My only question is: will the regulators use transparency to shine light on shadow banking? Specifically, for structured finance securities ranging from covered bonds to securitizations, will the regulators require that these securities provide observable event based reporting so all activities like a payment or delinquency involving the underlying collateral are reported before the beginning of the next business day?
Global regulators set a September 2013 deadline to present tougher rules for money-market mutual funds, repurchase agreements and other so-called shadow banking activities as part of a broader push to reduce risk in the financial system.
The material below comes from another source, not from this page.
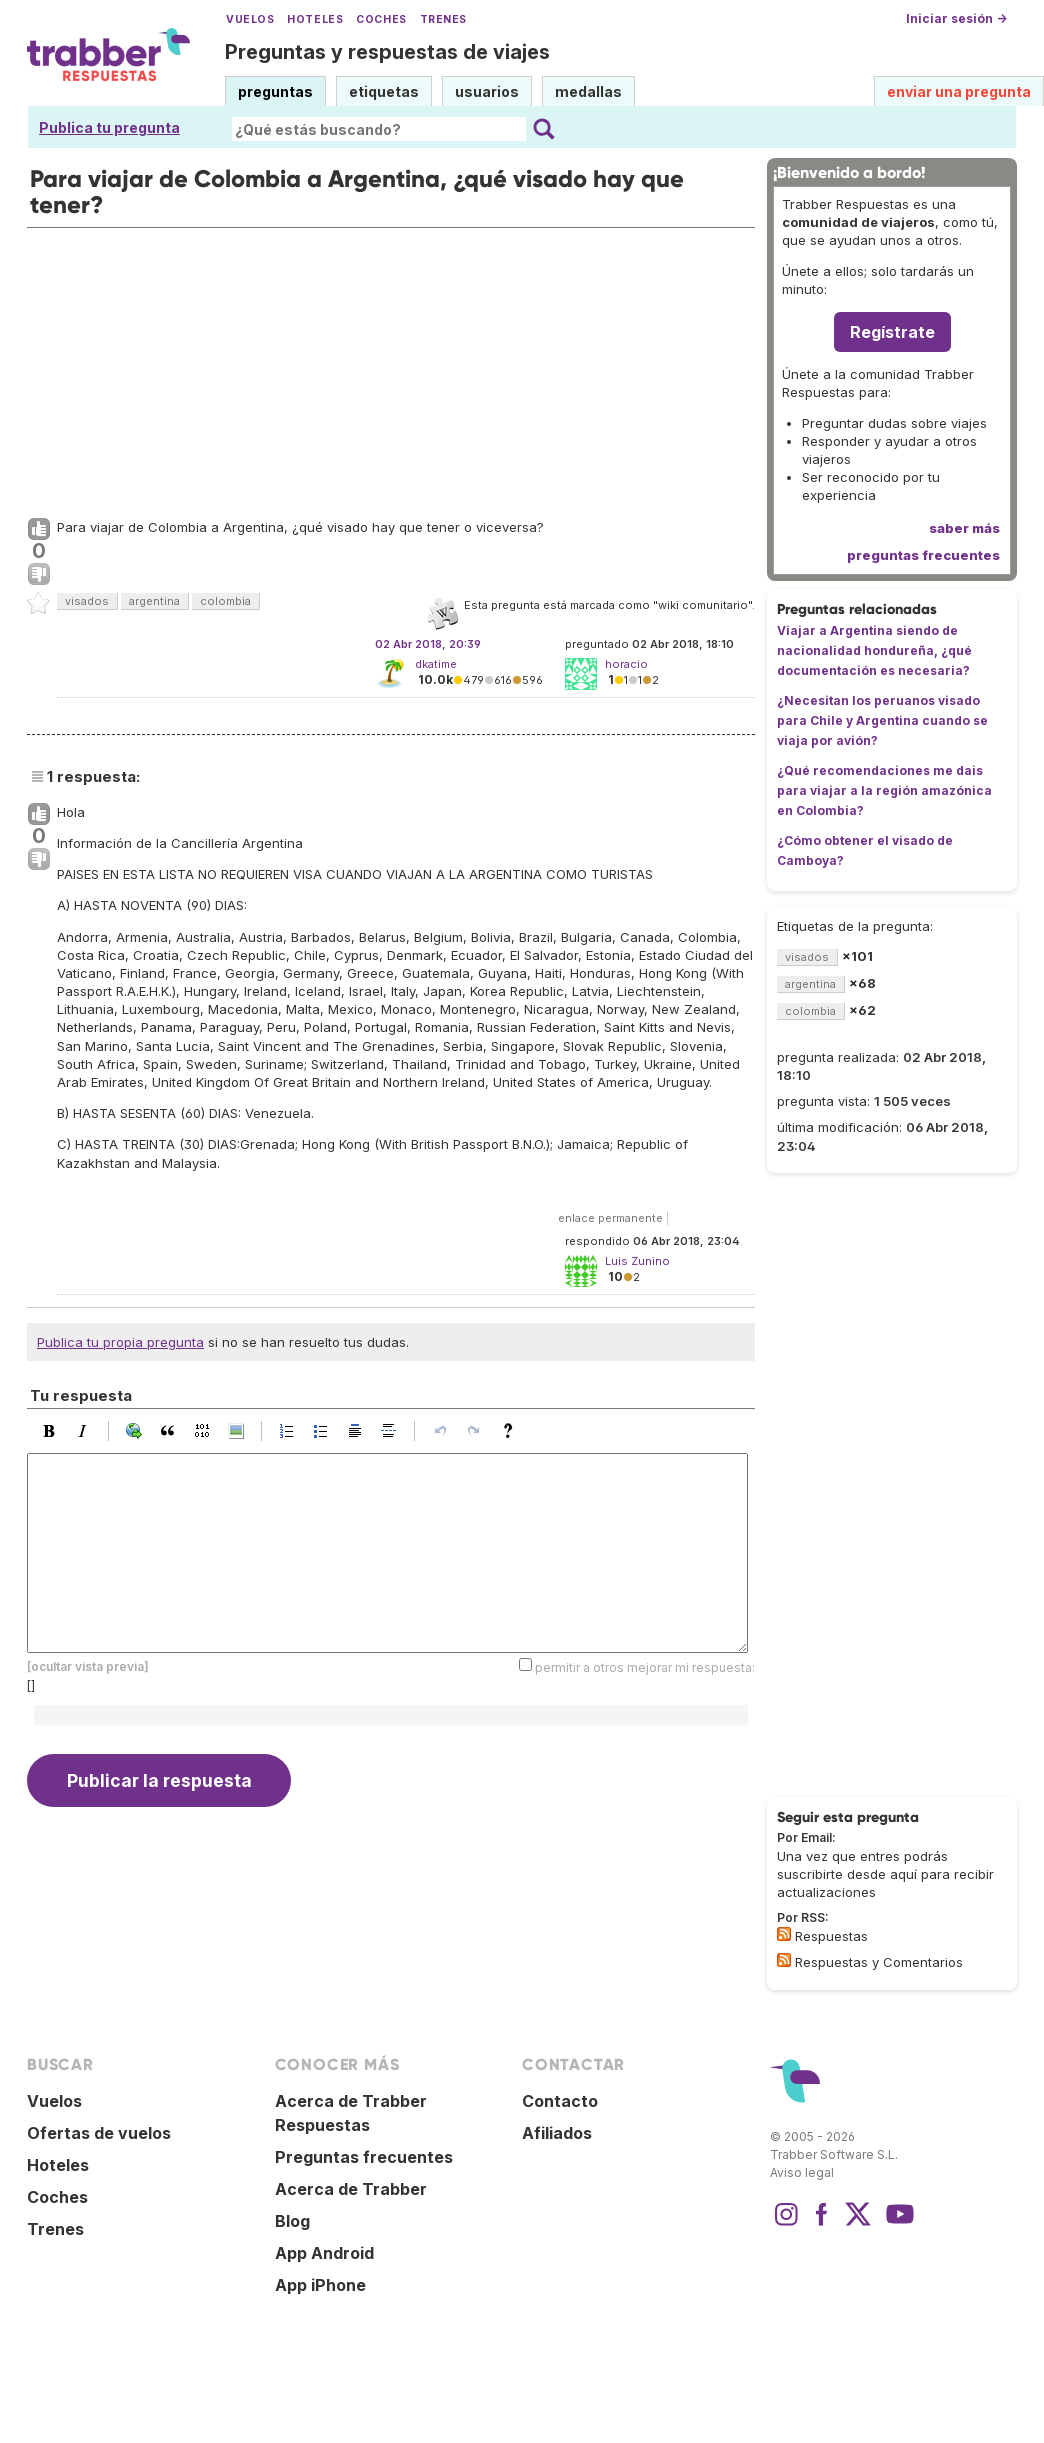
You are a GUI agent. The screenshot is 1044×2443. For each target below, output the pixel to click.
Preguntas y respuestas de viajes (387, 52)
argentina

The Financial Stability Board also said that it would issue draft rules next year targeted at non-bank institutions whose failure would roil the global economy.
“Vigilant oversight of shadow banking activities will be required to respond to inevitable market mutations,” the FSB said in an e-mailed report. “The approach is designed to be proportionate to financial stability risks.”...
The Basel-based FSB has estimated that global shadow-banking activities were worth about $60 trillion in 2010, as much as 30 percent of the total financial system.
Supervisors class shadow banking activities as those that allow banks to carry out business off balance sheet, as well as those which allow investors to bypass lenders and the functions they traditionally fulfill on the markets.
Institutions identified by regulators as shadow banks also include some exchange traded funds, securitization structures, and monoline insurers, which specialize in products that apply to financial investments....
“There are a range of tools in the policy toolkit that could ensure the shadow banking system is taken out of the shadows,” Carney said.But will transparency be one of these tools?